• [WHAT TO PRODUCE]: Search the entries below for the word "screenshot", then copy each line in which it is found.
━━ RECORDS FOR THE TASK
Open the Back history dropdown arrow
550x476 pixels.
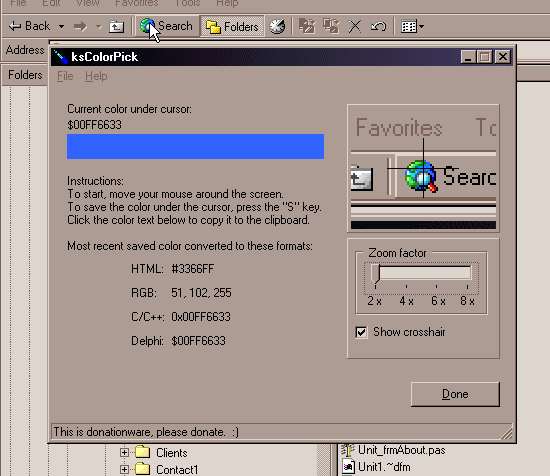coord(61,26)
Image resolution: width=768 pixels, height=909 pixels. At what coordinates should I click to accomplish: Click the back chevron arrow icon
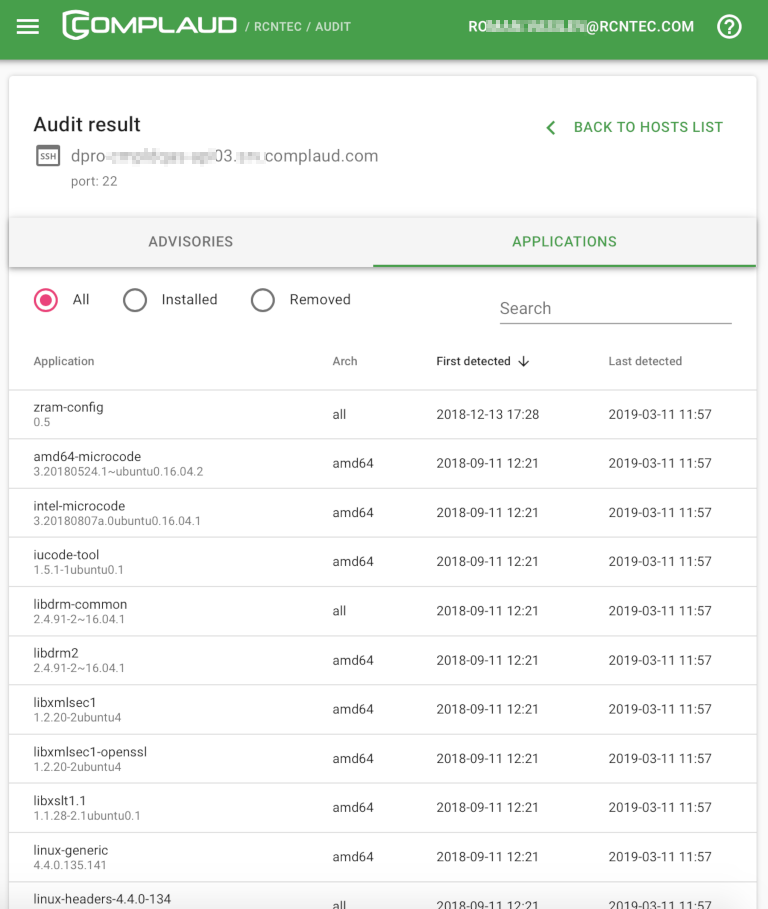[550, 128]
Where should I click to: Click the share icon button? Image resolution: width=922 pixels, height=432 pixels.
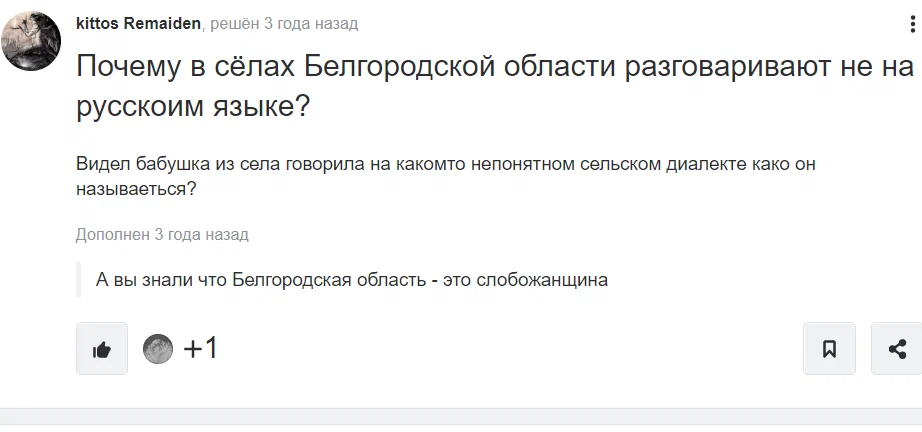pos(896,349)
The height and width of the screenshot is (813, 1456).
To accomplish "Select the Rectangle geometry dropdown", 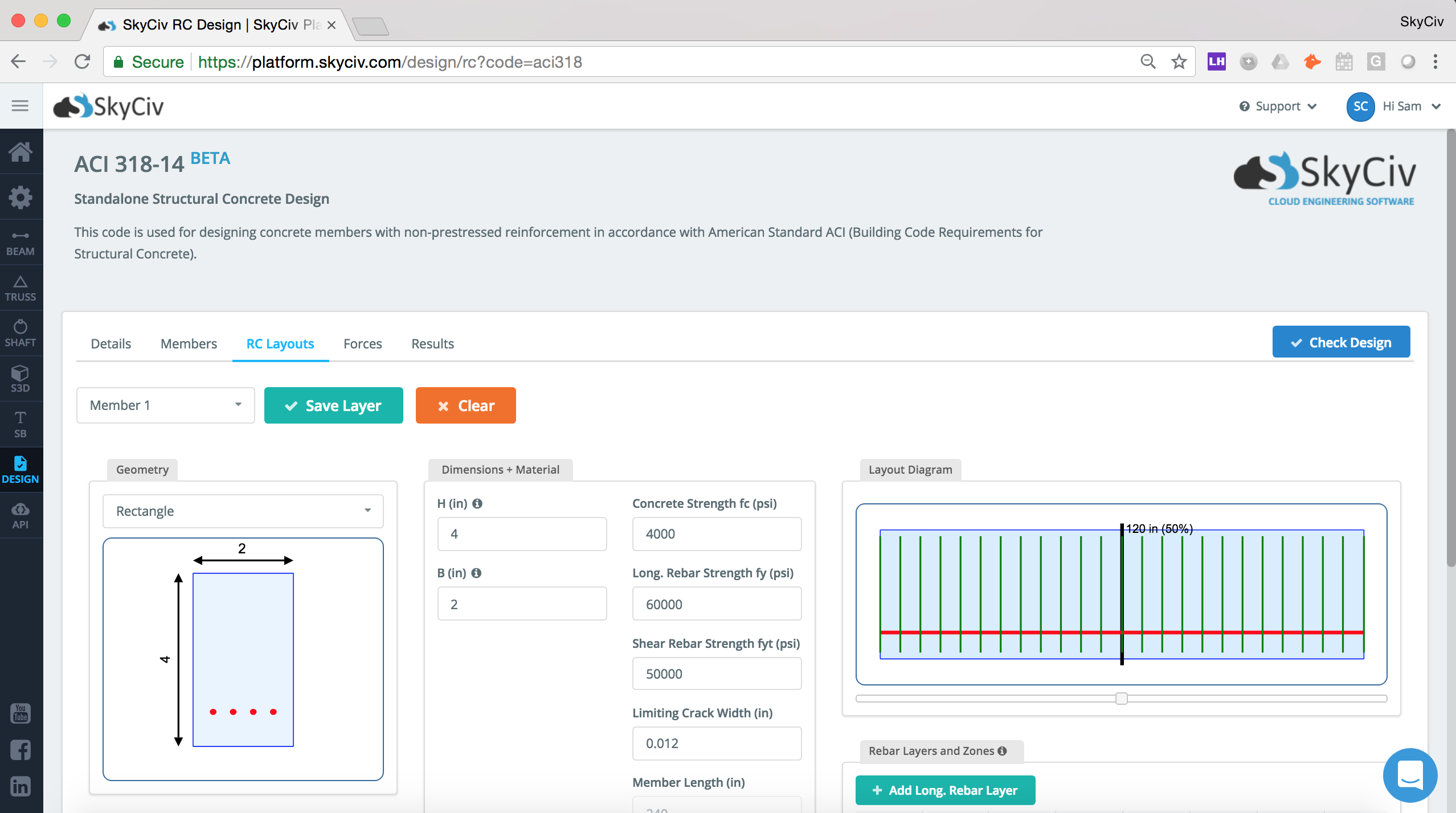I will (242, 511).
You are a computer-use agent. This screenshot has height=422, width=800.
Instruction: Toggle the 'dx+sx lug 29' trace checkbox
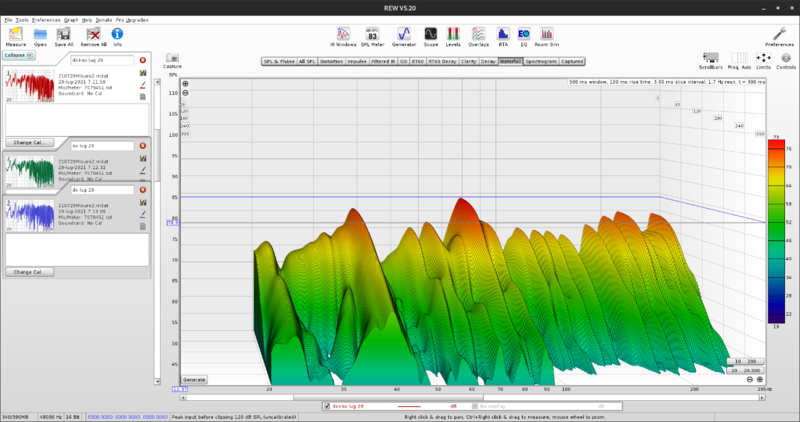pyautogui.click(x=327, y=406)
━━━━
• [SOLUTION TO THIS PROBLEM]:
The height and width of the screenshot is (813, 1456).
You are a computer-use agent. This screenshot has height=422, width=800.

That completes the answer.